文献詳細
原著
Wearing-off Questionnaires(WOQ-19とWOQ-9)の言語的妥当性を担保した日本語版の作成
著者: 近藤智善1 高橋一司2
所属機関: 1和歌山県立医科大学神経内科 2慶應義塾大学医学部神経内科
ページ範囲:P.1285 - P.1292
文献概要
パーキンソン病(Parkinson disease:PD)は黒質ドパミン神経細胞が進行性に変性・脱落していく神経変性疾患であり,ドパミン神経機能障害を中心に振戦,筋強剛,動作緩慢,姿勢保持障害などの運動障害を主徴候とする。PDの治療では,ドパミン神経細胞の変性・脱落によるドパミン神経機能低下に対してドパミンの前駆体であるレボドパを主体としたドパミン補充療法が行われ,その治療効果が立証されている1)。その反面,レボドパの長期的使用により運動症状の日内変動を示すwearing-off現象やon-off現象,さらにはジスキネジアの発症が知られており,これらのmotor complicationsの出現がレボドパ製剤の治療スケジュールの複雑化や患者QOL(quality of life)の低下2),さらには患者の医療費負担増加の原因3)にもなっていることが示されている。

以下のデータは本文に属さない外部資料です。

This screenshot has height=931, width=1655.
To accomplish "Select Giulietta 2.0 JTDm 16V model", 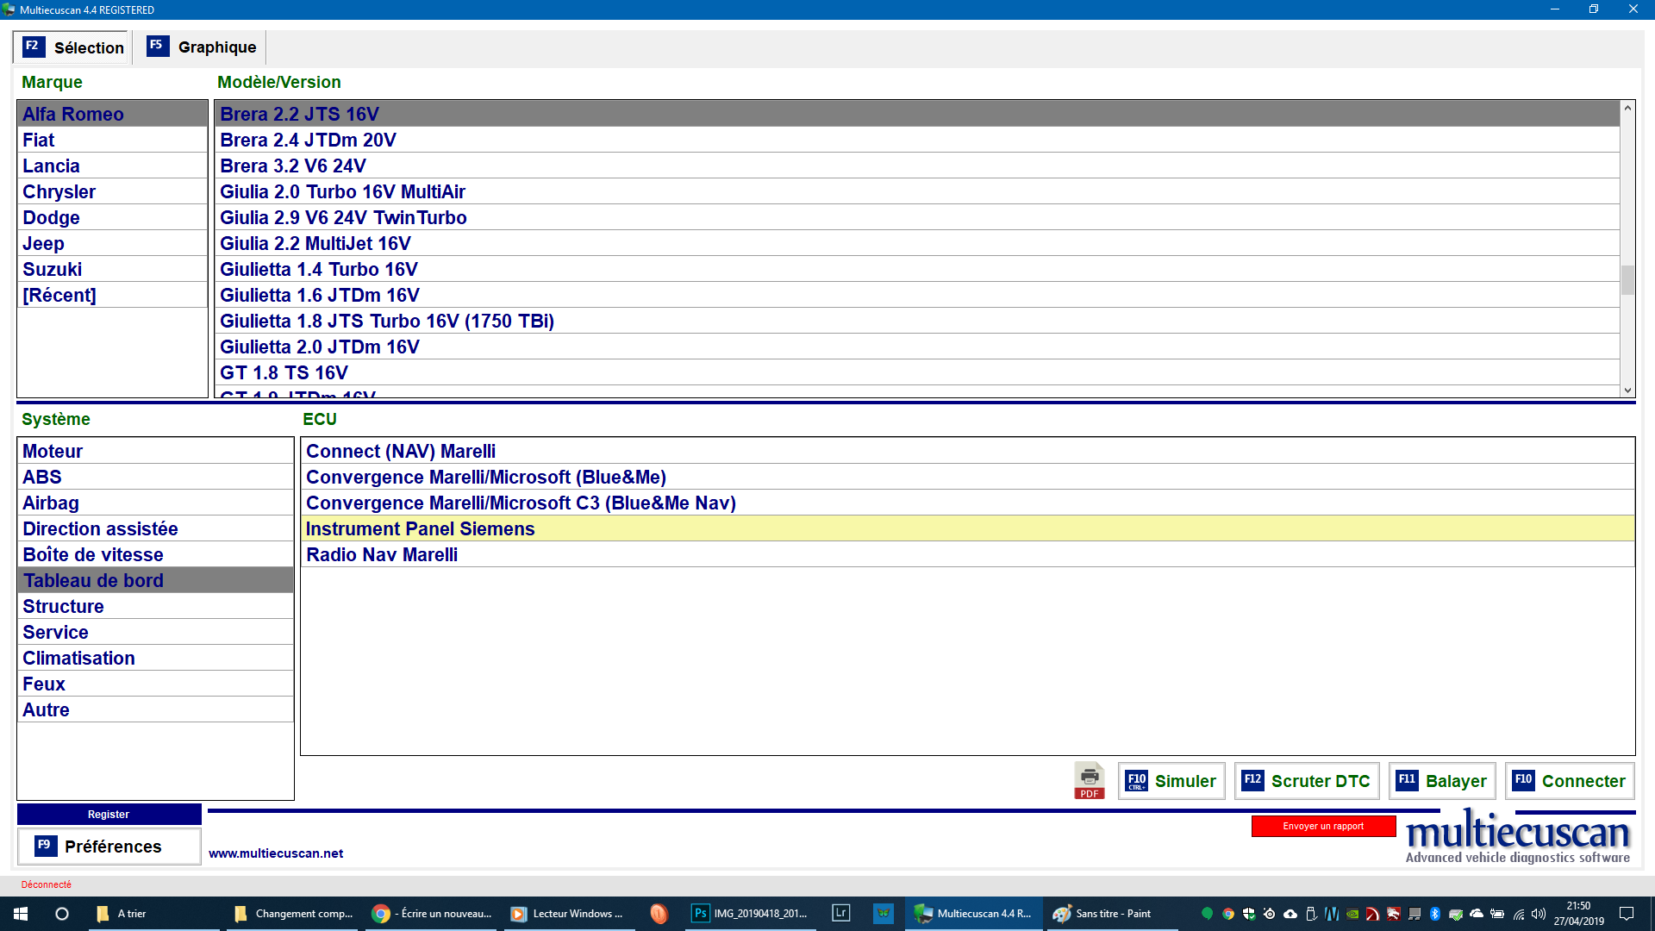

Motor complicationsの中でwearing-off現象が最も早期に出現することが知られており4),より長期の安定したPD薬物療法戦略を立てるためにはwearing-off現象を早期に,かつ的確に診断することが非常に重要である。しかし,wearing-off現象の診断では患者の訴えが極めて重要であり,問診時に患者が自身の症状を正しく医師に伝えることができないとwearing-off現象の出現を見逃してしまうリスクを伴う。このような背景から,wearing-off現象の出現を早期に発見することを目的とした自己記入方式によるwearing-off質問票(wearing-off questionnaires:WOQ)がStacyらによって近年開発され,質問が32項目からなるWOQ-32,19項目からなるWOQ-19(Appendix 1),および9項目からなるWOQ-9(Appendix 2)が順次作成されている5-7)。本邦では標準化されたWOQが存在せず,その開発と使用が望まれる。
そこで今回,WOQ-19とWOQ-9の言語的妥当性を担保した日本語版を作成し,その作成過程を記載した。